A note on the as-yet unnamed SPD officers who attended J6: “SPD Manual Standards and Duties: The Seattle Police Manual prohibits employees from engaging in behavior that undermines public trust in the department, regardless of duty status.” (from google ai).
They should have been fired, of course. If they’re going to remain, it’s time to demand their names for accountability’s sake.
@21,
What hayduke @13 said. You’re colossally fucking stupid and that stupid shit you were posting yesterday, accusing Nathalie of plagiarism despite very clearly and demonstratively having no clue what plagiarism even is would have to rank among the stupider fucking things you’ve said here in recent times, though it’s hard to keep track given that you’re stupid as fucking shit and everything you say here reflects that abject stupidity.
tl;dr You’re stupid as fucking shit.
Vawoli blows goats. I have proof.
13: That’s some real imaginative rage there
27: It’s best to stop bestiality instead of taking pictures of it.
@29. The proof is in the pudding.
I don’t have any photos, the goats just told me he’s baaaaaaaaaaaaad.
Potential Mass Overdose in Baltimore: Evolution In Action.
@2, it was a false unfounded rumor that spread without any verification. I can’t share screenshots here but his partner/caretaker says that Baby Gramps’ death is news to Baby Gramps and please stop spreading the rumor.
@18 Nobody gives a shit what you think, snowflake.
@23 – muh dik hurrr dhurrr
@34 – and yet, you obviously do give a shit
@27 – CDizzle rapes babies to death, I have proof.
@37
Here’s your second Mike Myers reference of the day, sphincter boy:
https://www.youtube.com/watch?v=6uJhZZ9ee4k
@38 – I don’t watch stupid movies for plebs
@39. That’s because you are a cultureless neanderthal.

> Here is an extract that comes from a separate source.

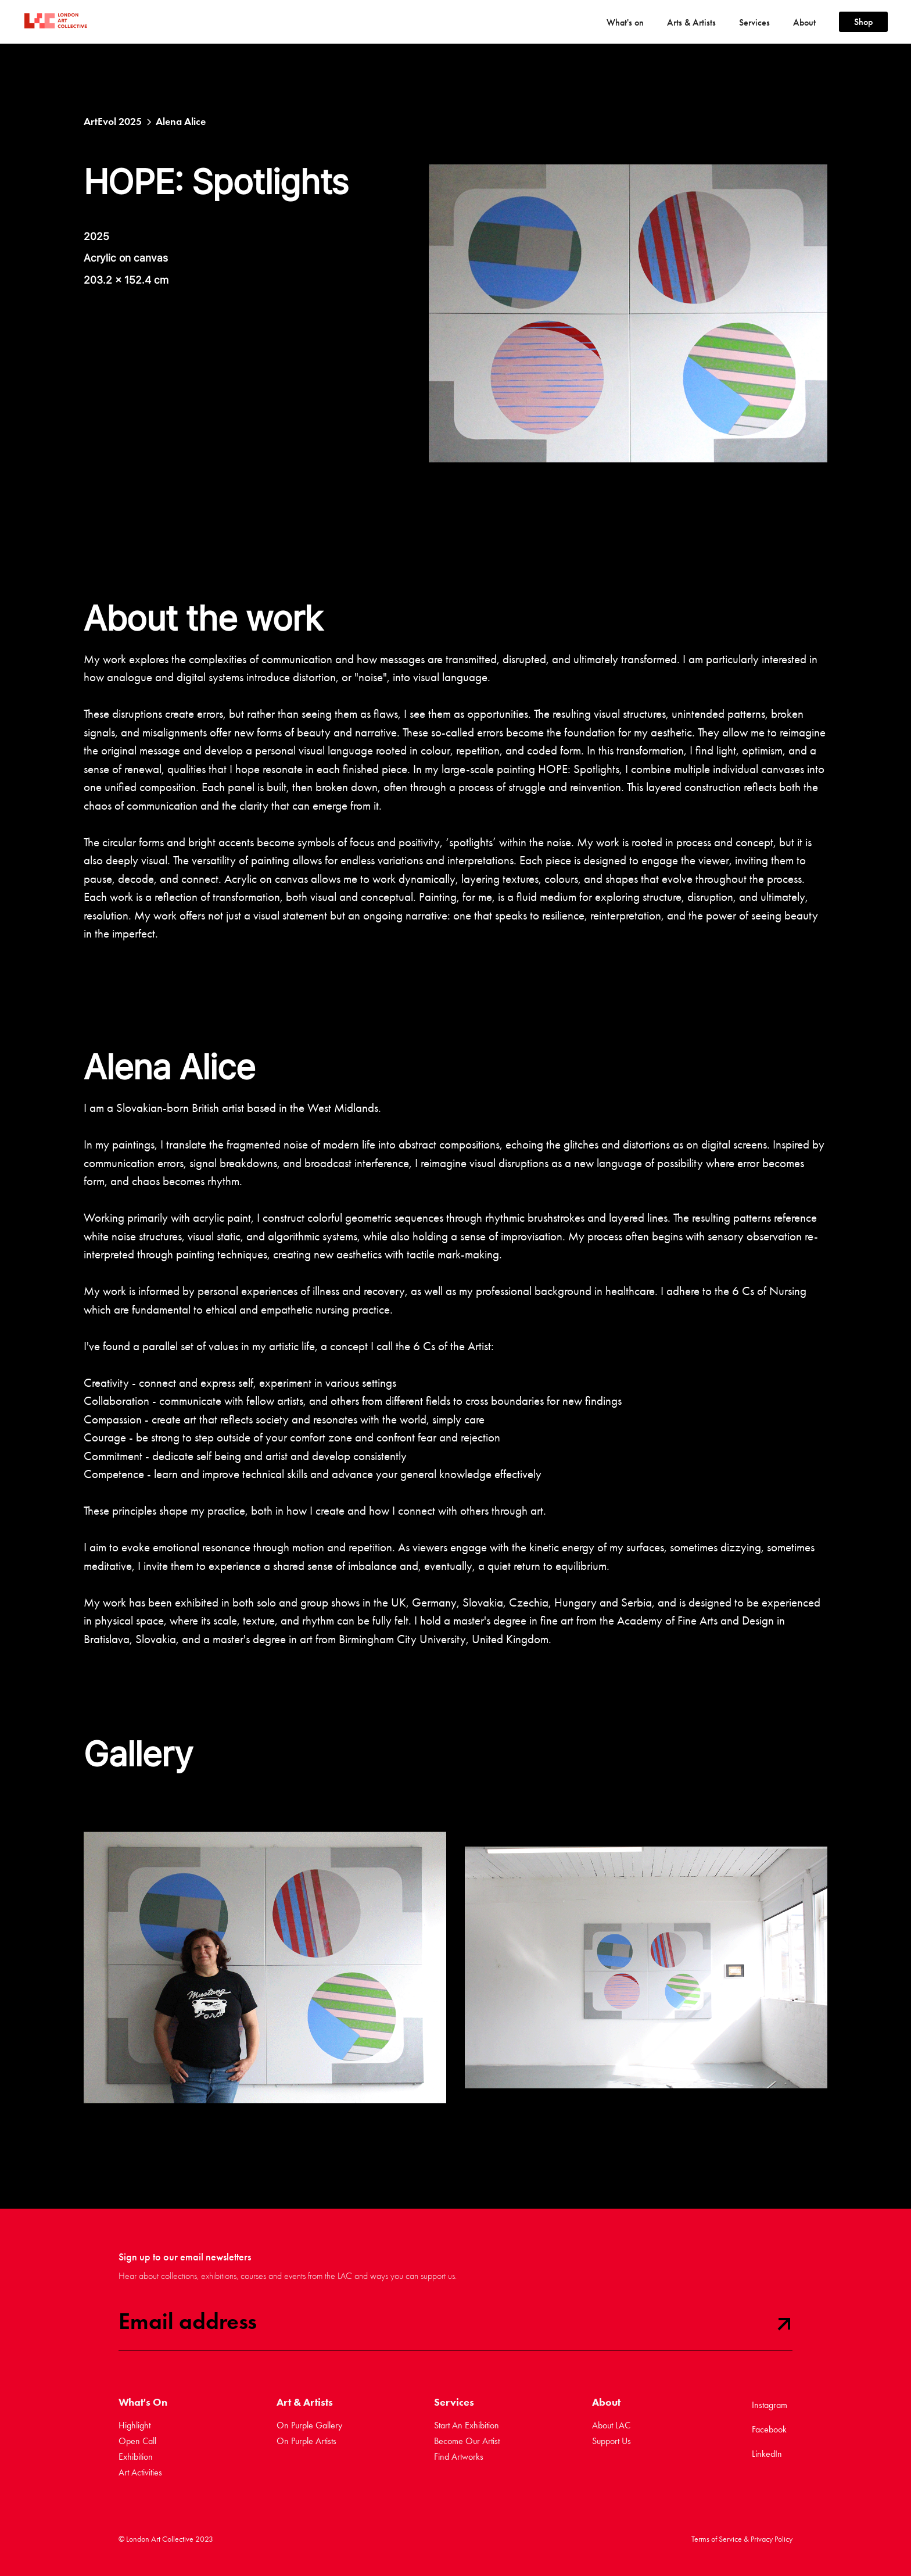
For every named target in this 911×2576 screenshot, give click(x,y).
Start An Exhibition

@40 – LOL write some more funny shit
@notmyoptic, saving a life is saving a life. Your judgement and statistics don’t matter. Rot in hell you piece of shit. These are people.
Ok, didn’t want to get into the whole Narcan issue, but…

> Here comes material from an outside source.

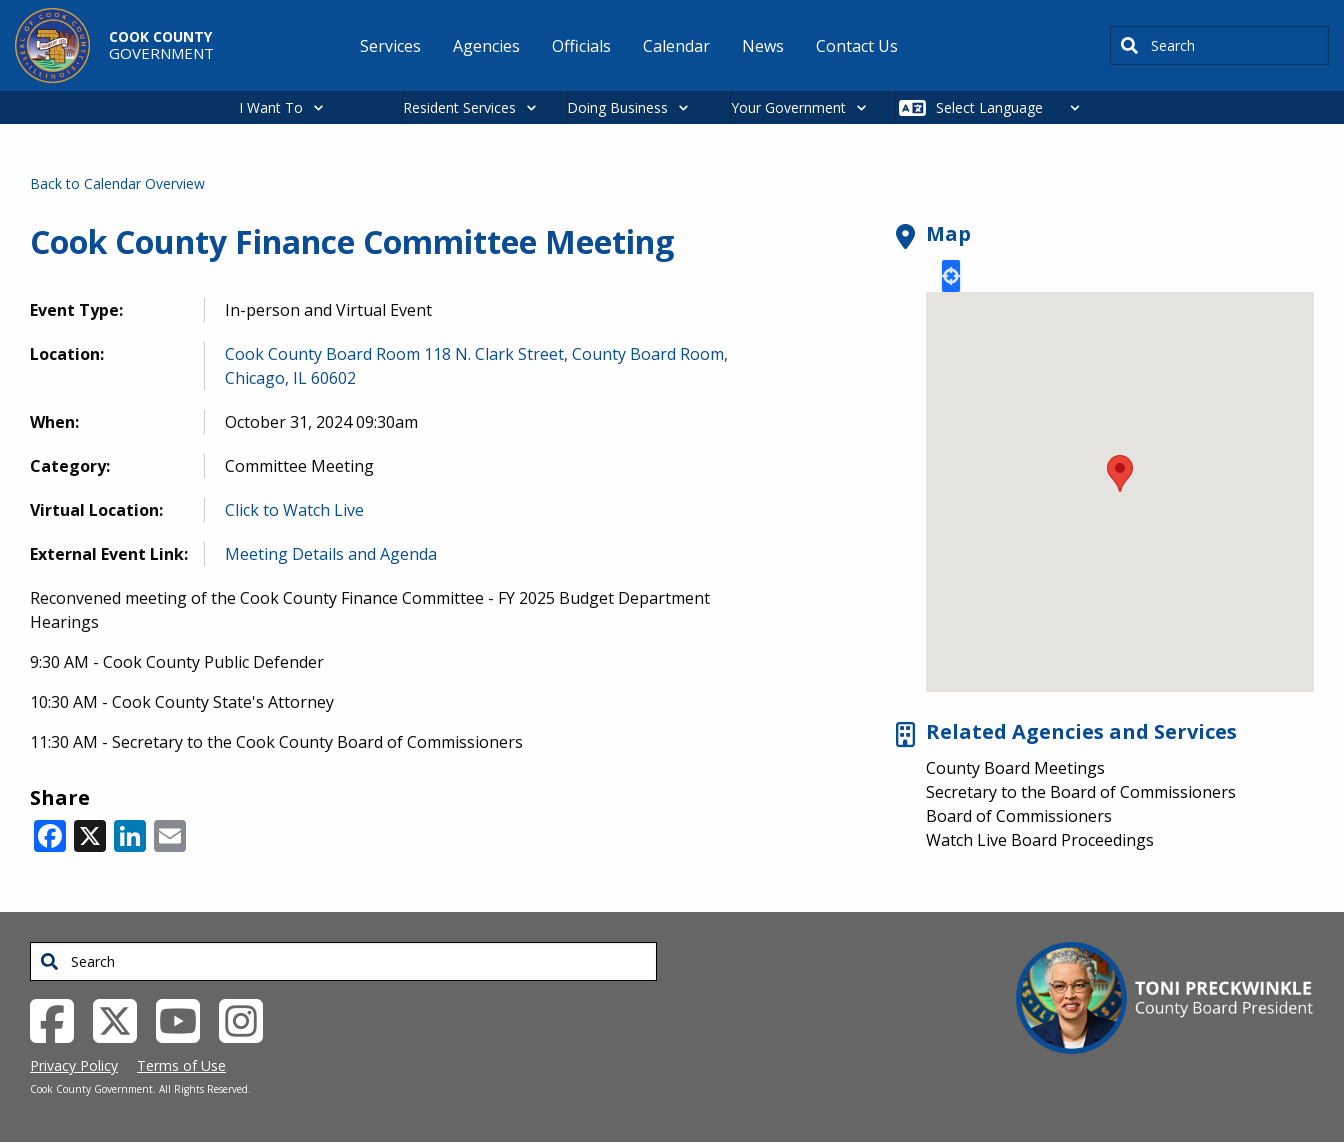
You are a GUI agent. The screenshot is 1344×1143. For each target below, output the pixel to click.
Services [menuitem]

@Not Myopic @WBB. This may not be the best analogy, but I’ll try.
Imagine a newbie surfer who can’t swim, hits some rough waves and nearly drowns and has to be rescued. Are y’all saying that the lifeguard or anyone else around are thinking “What’s the point? That kid will do it again next week, let him drown now”?

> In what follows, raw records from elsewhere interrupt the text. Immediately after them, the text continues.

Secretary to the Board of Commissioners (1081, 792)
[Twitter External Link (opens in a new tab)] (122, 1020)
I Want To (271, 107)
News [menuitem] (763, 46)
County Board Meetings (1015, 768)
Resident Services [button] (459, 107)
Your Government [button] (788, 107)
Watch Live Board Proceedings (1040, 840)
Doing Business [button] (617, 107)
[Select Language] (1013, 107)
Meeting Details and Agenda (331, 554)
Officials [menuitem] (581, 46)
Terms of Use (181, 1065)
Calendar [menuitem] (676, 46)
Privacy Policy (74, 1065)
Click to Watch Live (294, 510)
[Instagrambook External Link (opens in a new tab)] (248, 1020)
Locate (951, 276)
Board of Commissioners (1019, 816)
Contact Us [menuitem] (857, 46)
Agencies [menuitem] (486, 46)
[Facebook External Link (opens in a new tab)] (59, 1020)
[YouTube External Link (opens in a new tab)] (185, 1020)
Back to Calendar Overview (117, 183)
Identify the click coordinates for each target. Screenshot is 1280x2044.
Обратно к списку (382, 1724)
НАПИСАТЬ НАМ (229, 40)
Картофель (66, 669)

Maybe the kid will do just that and drown next week. Or maybe the kid will learn to swim. You would never know if the kid drowned.
There is nothing wrong and everything right with trying to save a life.
(If it turns out you were wrong, you can always get’em later.)
That last line was a joke.
It seems that you two would be happy to stand by and watch people die, just for the ‘gotcha’ moment. I hear ICE is hiring.
“Gonna be hard to prove it didn’t happen since the whole world watched it play out!”
Trump claims holders of permanent resident alien status are barred by federal law from advocating changes in US foreign policy. I hope that claim becomes focus of any legal action by Trump in this case, so we can get a ruling on whether that claim has any basis in law — and is constitutional if it does.
@1: Meanwhile, the actions agains Khalil seem far from proportional — he’s a legal permanent resident, he lives in New York with his wife, and they have a child. It’s not like he’s a flight risk who required detention. I too hope he kicks Trump’s ass in the civil case. (Just another way we Americans will pay for Trump, literally this time… yay Abandon Harris, etc.)
@33 thanks for setting me straight! And cheers to Baby Gramps for being alive.